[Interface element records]
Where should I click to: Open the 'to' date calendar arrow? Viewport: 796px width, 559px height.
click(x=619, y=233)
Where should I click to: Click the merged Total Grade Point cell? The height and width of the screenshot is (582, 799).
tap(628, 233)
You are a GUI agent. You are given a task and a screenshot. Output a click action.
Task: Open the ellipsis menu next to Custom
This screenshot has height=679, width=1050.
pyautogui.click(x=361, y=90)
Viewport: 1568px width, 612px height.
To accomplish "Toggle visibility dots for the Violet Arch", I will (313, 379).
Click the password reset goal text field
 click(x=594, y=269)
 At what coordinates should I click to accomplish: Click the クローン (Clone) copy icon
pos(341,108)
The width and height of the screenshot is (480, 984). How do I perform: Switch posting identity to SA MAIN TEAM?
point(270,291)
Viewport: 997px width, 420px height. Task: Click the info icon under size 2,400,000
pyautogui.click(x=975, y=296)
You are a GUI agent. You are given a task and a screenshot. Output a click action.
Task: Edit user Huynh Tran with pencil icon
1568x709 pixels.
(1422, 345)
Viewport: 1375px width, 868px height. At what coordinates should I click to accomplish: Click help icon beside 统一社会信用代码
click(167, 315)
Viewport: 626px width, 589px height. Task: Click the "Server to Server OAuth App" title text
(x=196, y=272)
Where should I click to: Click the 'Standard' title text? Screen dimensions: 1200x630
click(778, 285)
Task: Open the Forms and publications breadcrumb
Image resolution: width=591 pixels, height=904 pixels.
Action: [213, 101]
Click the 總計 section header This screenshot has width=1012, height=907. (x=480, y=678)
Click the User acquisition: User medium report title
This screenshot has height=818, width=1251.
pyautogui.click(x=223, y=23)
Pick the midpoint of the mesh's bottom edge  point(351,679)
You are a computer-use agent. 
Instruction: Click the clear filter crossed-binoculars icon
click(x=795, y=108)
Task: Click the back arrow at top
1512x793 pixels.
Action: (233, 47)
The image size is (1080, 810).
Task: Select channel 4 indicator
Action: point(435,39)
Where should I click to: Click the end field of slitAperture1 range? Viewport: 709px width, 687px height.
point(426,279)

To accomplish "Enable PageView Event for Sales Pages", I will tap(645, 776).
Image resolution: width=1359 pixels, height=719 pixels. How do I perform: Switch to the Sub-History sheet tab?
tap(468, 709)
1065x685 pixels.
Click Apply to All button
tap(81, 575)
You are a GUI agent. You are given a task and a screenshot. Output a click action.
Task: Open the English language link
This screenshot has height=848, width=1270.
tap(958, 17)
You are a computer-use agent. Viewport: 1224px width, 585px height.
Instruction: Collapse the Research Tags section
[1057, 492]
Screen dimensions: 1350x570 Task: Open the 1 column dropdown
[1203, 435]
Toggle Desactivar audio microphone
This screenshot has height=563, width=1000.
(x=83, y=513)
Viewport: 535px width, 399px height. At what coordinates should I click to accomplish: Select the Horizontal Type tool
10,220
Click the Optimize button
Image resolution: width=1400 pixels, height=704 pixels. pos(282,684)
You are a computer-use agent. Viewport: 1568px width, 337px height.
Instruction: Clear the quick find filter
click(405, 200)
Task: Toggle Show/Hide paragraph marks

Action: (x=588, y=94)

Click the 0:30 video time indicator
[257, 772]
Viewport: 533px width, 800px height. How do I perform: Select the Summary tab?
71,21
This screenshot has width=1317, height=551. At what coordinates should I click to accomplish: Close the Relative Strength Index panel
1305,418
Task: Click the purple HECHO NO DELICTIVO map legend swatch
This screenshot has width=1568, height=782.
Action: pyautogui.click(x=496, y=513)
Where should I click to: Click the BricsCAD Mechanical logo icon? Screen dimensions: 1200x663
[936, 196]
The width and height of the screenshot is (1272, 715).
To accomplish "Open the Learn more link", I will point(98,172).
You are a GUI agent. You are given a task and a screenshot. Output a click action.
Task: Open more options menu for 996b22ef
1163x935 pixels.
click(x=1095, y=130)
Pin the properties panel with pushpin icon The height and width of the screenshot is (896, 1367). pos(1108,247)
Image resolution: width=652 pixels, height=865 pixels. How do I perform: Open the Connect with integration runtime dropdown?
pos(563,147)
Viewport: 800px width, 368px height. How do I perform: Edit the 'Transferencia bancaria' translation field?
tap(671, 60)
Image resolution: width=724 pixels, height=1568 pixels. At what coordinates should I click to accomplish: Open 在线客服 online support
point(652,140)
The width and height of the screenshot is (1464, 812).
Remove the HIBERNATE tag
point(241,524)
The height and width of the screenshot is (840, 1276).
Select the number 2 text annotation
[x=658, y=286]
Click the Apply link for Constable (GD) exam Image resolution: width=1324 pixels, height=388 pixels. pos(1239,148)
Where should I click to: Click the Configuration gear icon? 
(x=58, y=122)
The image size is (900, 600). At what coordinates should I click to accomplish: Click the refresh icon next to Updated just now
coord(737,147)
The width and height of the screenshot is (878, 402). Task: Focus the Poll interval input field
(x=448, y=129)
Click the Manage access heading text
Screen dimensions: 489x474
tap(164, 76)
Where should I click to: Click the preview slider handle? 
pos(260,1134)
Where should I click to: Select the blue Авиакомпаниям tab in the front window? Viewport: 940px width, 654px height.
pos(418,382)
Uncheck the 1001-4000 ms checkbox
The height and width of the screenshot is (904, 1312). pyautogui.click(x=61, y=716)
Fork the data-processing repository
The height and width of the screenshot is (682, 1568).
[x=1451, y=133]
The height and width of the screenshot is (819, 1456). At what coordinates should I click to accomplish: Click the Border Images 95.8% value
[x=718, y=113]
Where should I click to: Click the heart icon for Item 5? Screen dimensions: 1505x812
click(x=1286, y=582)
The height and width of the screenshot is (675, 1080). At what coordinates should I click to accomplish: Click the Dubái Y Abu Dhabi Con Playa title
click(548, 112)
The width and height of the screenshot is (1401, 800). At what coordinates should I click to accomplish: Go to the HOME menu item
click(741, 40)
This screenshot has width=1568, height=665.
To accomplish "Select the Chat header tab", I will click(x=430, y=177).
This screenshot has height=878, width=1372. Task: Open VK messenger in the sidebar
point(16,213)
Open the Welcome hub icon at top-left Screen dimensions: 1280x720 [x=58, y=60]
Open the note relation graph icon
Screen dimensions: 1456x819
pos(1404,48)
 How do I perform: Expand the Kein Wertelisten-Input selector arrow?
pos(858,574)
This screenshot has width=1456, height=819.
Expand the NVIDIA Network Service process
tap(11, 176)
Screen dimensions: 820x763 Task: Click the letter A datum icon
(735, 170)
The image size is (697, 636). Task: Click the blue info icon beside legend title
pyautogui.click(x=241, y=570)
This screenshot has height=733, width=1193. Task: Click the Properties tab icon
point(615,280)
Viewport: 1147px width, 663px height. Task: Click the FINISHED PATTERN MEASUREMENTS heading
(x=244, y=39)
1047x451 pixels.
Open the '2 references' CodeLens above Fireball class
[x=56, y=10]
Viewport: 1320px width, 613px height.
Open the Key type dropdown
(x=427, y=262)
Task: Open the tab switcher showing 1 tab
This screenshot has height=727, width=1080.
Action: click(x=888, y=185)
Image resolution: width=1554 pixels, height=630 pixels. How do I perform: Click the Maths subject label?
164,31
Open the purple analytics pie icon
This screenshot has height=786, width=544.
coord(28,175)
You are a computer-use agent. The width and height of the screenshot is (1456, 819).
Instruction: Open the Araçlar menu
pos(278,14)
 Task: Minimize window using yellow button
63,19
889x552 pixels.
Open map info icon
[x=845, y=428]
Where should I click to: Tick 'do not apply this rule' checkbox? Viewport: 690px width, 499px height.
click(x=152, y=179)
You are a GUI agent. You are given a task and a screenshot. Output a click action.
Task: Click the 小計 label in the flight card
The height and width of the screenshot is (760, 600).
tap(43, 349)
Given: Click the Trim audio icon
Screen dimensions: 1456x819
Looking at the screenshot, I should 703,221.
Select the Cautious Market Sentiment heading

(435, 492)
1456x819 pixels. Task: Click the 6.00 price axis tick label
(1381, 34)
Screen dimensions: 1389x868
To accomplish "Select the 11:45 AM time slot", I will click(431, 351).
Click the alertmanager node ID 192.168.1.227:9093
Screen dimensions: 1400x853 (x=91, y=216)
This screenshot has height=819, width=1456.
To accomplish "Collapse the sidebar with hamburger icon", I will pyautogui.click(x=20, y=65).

• **WORK TO DO**
Edit the material from its start through the line containing "point(270,291)", inclusive, replacing every instance of "screenshot" with "image" and leaving all else unchanged. Return only those lines.

• **SOLUTION TO THIS TASK**
Where should I click to: Open the 'to' date calendar arrow? Viewport: 796px width, 559px height.
click(x=619, y=233)
Where should I click to: Click the merged Total Grade Point cell? The height and width of the image is (582, 799).
tap(628, 233)
You are a GUI agent. You are given a task and a image. Output a click action.
Task: Open the ellipsis menu next to Custom
This image has height=679, width=1050.
pyautogui.click(x=361, y=90)
Viewport: 1568px width, 612px height.
To accomplish "Toggle visibility dots for the Violet Arch", I will (313, 379).
Click the password reset goal text field
 click(x=594, y=269)
 At what coordinates should I click to accomplish: Click the クローン (Clone) copy icon
pos(341,108)
The width and height of the image is (480, 984). How do I perform: Switch posting identity to SA MAIN TEAM?
point(270,291)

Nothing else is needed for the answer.